Medallion embedded in Louvre Courtyard -- one of 135 Prime Meridian markers stretching across Paris.


The Paris Meridian is a meridian line running through Paris, now longitude 2°20′14.025″ east.
Relevance to the Da Vinci Code:

Chapters 19 and 22 says that the Sulpice meridian is the same as the Paris Meridian (in the novel called "the Rose Line") and that the church and keystone was built on the site of a pagan temple.

In The Da Vinci Code  it is referred to as the "Rose Line" and presented as "the world's first prime meridian" (p. 106). Actually the idea of establishing a prime meridian dates back to antiquity, with suggested meridians running through Rhodes or the Canary Islands. When Greenwich was adopted as the universal zero longitude in 1884 (not 1888 as the novel says), it had at least nine rivals besides Paris (Berlin, Cadiz, Copenhagen, Lisbon, Rio, Rome, St. Petersburg, Stockholm, and Tokyo).

Brown's novel confuses the Paris Meridian with a local meridian found in the Parisian church of Saint-Sulpice, marked in the floor with a brass line (the Paris Meridian actually passes about 100 meters east of it). At the climax of the novel, the protagonist follows the line of Arago medallions to the Louvre museum, where the Paris Meridian passes beneath the so-called Inverted Pyramid in an underground mall in front of the museum. Following the tradition of esoteric interpretations of this meridian, the novel hints that this is the final resting-place of the Holy Grail. The fact that the meridian passes beneath the Inverted Pyramid is also noted in the book Le guide du Paris maçonnique by Raphäel Aurillac, who likewise ascribes some deeper, esoteric significance to this.


It was a long-standing rival to Greenwich as the prime meridian of the world.

A French astronomer, Abbé Jean Picard, measured the length of a degree of longitude and computed from it the size of the Earth, in 1655. In 1666, Louis XIV of France authorized the building of a Paris observatory to measure longitude. On Midsummer's Day 1667, members of the Academy of Sciences traced the future building's outline on a plot outside town near the Port Royal abbey, with Picard's meridian exactly bisecting the site north-south. French cartographers would use it as their prime meridian for more than 200 years.

In the early 1800s, the Paris Meridian was recalculated with greater precision by the astronomer Francois Arago, whose name now appears on the plaques or medallions tracing the route of the meridian though Paris (see below).

In 1884, at the International Meridian Conference in Washington DC, the Greenwich Meridian was adopted as the prime meridian of the world. France abstained. The French clung to the Paris Meridian as a rival to Greenwich until 1911 for timekeeping purposes and 1914 for navigation.
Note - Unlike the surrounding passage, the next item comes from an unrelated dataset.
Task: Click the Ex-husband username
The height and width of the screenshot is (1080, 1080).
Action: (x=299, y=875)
To this day, French cartographers continue to indicate the Paris Meridian on some maps.

The Arago medallions

In 1994 the Arago Association and the city of Paris commissioned a Dutch conceptual artist, Jan Dibbets, to create a memorial to Arago. Dibbets came up with the idea of setting 135 bronze medallions (although interestingly only 120 are documented in the official guide to the medallions) into the ground along the Paris Meridian between the northern and southern limits of Paris: a total distance of 9.2 kilometers / 5.7 miles. Each medallion is 12 cm in diameter and marked with the name ARAGO plus N and S pointers.

Another project, the so-called Green Meridian ('An 2000 - La Méridienne Verte'), aims to establish a plantation of trees along the entire length of the meridian in France.

Esoteric interpretations

In certain circles, some kind of occult or esoteric significance is ascribed to the Paris Meridian; sometimes it is even perceived as a sinister axis. Dominique Stezepfandts, a French conspiracy theorist, attacks the Arago medallions that supposedly trace the route of "an occult geographical line"; to him the Paris Meridian is a "Masonic axis" or even "the heart of the Devil".
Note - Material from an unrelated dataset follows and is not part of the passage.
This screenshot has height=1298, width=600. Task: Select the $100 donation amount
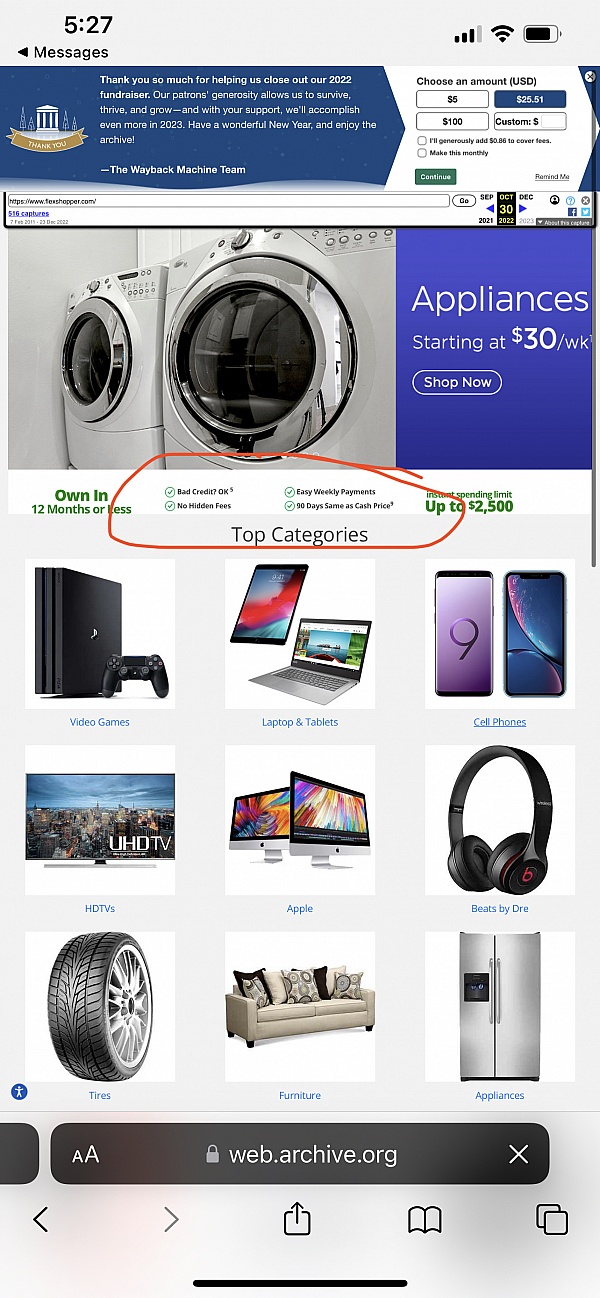[452, 121]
Henry Lincoln, in his book The Holy Place, argues that various ancient structures are aligned according to the Paris Meridian. They even include medieval churches, built long before the meridian was established according to conventional history, and Lincoln finds it obvious that the meridian "was based upon the 'cromlech intersect division line'." David Wood, in his book Genisis, likewise ascribes a deeper significance to the Paris Meridian and takes it into account when trying to decipher the geometry of the myth-encrusted village of Rennes-le-Château: The meridian passes about 350 meters (yards) west of the site of the so-called "Poussin tomb", an important location in the legends and esoteric theories relating to that place. (A skeptical discussion of these theories, including the supposed "alignments", can be found in Bill Putnam and Edwin Wood's book The Treasure of Rennes-le-Château - A mystery solved.)